Extract:

********

The pros consult in very effective manner with the group of fans that can make a station successful.

See post #466 quoted by our moderator: "So the "right" way is to attract the largest audience possible in any given moment. For some people, doing radio "right" means being creative, and playing a larger variety. Neither is really more "right" than the other.. it just depends on what the MAIN objective is "

Long playlists and the kinds of stuff you suggest are not generally successful for anything but hobbyist stations, and are thus are not "right" for the vast, immense and overwhelming majority.

Music Lover has the right idea... find the hobbyist streams that play the kinds of music you like, and bookmark several of them and recommend them to the other like-minded "music fans".
 
So the "pros" are always right and the fans are always wrong......

Amazingly, you still have that mindset.

It is not a question of "right" or "wrong", although you have often interpreted what the professionals have said that way.

It is a question of how stations in competitive markets have to program in order to get a large enough slice of the pie (listening audience) to attract agency advertising buys and get results for local advertisers as well. The stations you have consistently highlighted as examples that "it doesn't have to be that way" are all in smaller markets that either are unrated or the station has little or no competition in its chosen format, so they don't need to use the same methodologies -- including the word you dread the most, "research" -- that the large stations do. Which is just as well, because under those circumstances they could not afford to do music testing, etc.

Internet stations are similar to small market and unrated market stations. They can't afford research, but they also don't attract enough listeners individually to warrant it. As has been stated before, internet streams are operated by music enthusiasts like yourself for whom terrestrial radio no longer has an appeal. And that's perfectly fine by me, since I'd never be able to make you happy anyway and at least that stream gives you self-satisfaction. The number of people who listen to "pure" streams (not just a broadcast station online) are not enough, in total, to make any dent in the overall ratings. This is provable by the fact that there are very few streams that make it into the ratings book, and those that do are invariably simulcasts of HD-2 channels and counted along with their originating station.

********

Stated problem A:
List each distinct word or short phrase that the radio programming discussion sets in double quotation marks, leaving out the passage quoted from post #466.

Data extract:
********

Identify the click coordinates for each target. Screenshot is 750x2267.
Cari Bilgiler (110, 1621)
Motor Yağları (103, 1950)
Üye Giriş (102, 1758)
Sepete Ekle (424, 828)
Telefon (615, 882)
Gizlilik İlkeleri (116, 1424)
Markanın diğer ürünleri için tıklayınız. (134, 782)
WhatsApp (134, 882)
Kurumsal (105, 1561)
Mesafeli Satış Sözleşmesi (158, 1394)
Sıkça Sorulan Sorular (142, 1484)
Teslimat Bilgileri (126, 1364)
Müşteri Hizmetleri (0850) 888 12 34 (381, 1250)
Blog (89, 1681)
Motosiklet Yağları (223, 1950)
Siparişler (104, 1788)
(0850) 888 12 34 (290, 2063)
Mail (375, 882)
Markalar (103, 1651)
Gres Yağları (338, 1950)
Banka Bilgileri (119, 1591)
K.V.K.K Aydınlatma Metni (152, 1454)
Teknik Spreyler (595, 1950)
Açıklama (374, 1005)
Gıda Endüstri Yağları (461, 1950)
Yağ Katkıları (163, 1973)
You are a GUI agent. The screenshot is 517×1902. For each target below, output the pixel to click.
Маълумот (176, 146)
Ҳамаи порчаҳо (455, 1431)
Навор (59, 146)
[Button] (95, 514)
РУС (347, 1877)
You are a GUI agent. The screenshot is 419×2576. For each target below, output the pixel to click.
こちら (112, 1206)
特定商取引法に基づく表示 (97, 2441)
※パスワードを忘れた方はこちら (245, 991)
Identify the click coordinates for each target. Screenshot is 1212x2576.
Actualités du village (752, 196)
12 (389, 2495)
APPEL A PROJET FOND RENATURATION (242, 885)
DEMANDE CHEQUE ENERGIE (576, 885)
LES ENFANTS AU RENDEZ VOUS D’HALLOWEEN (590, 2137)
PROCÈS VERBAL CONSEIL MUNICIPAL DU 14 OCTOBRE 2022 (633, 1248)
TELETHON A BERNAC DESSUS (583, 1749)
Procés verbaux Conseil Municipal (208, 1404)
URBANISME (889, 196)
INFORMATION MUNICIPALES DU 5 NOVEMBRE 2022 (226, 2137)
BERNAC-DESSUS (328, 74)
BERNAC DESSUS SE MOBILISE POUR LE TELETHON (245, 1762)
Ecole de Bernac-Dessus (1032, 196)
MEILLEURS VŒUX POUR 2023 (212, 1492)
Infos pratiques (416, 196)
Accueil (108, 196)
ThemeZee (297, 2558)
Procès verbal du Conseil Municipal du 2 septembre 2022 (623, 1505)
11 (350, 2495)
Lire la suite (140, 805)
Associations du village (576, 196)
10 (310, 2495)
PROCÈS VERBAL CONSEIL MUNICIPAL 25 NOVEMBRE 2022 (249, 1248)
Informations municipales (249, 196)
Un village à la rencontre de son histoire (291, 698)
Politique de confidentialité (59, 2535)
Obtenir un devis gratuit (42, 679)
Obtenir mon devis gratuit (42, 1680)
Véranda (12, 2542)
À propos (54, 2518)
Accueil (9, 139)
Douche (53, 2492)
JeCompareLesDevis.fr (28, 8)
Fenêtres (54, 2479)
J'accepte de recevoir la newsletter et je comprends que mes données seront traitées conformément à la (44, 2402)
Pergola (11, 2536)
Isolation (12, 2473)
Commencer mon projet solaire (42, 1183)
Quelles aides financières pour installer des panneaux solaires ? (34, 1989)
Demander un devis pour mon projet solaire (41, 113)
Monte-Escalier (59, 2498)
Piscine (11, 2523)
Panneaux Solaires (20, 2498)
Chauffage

********

Stated problem B:
Retype the rows exactly, starting with the row that contains "MEILLEURS VŒUX POUR 2023 (212, 1492)" and going on through the last of the rows.

Exercise result A:
- right
- music fans
- pros
- wrong
- it doesn't have to be that way
- research
- pure

Exercise result B:
MEILLEURS VŒUX POUR 2023 (212, 1492)
Infos pratiques (416, 196)
Accueil (108, 196)
ThemeZee (297, 2558)
Procès verbal du Conseil Municipal du 2 septembre 2022 (623, 1505)
11 (350, 2495)
Lire la suite (140, 805)
Associations du village (576, 196)
10 (310, 2495)
PROCÈS VERBAL CONSEIL MUNICIPAL 25 NOVEMBRE 2022 (249, 1248)
Informations municipales (249, 196)
Un village à la rencontre de son histoire (291, 698)
Politique de confidentialité (59, 2535)
Obtenir un devis gratuit (42, 679)
Obtenir mon devis gratuit (42, 1680)
Véranda (12, 2542)
À propos (54, 2518)
Accueil (9, 139)
Douche (53, 2492)
JeCompareLesDevis.fr (28, 8)
Fenêtres (54, 2479)
J'accepte de recevoir la newsletter et je comprends que mes données seront traitées conformément à la (44, 2402)
Pergola (11, 2536)
Isolation (12, 2473)
Commencer mon projet solaire (42, 1183)
Quelles aides financières pour installer des panneaux solaires ? (34, 1989)
Demander un devis pour mon projet solaire (41, 113)
Monte-Escalier (59, 2498)
Piscine (11, 2523)
Panneaux Solaires (20, 2498)
Chauffage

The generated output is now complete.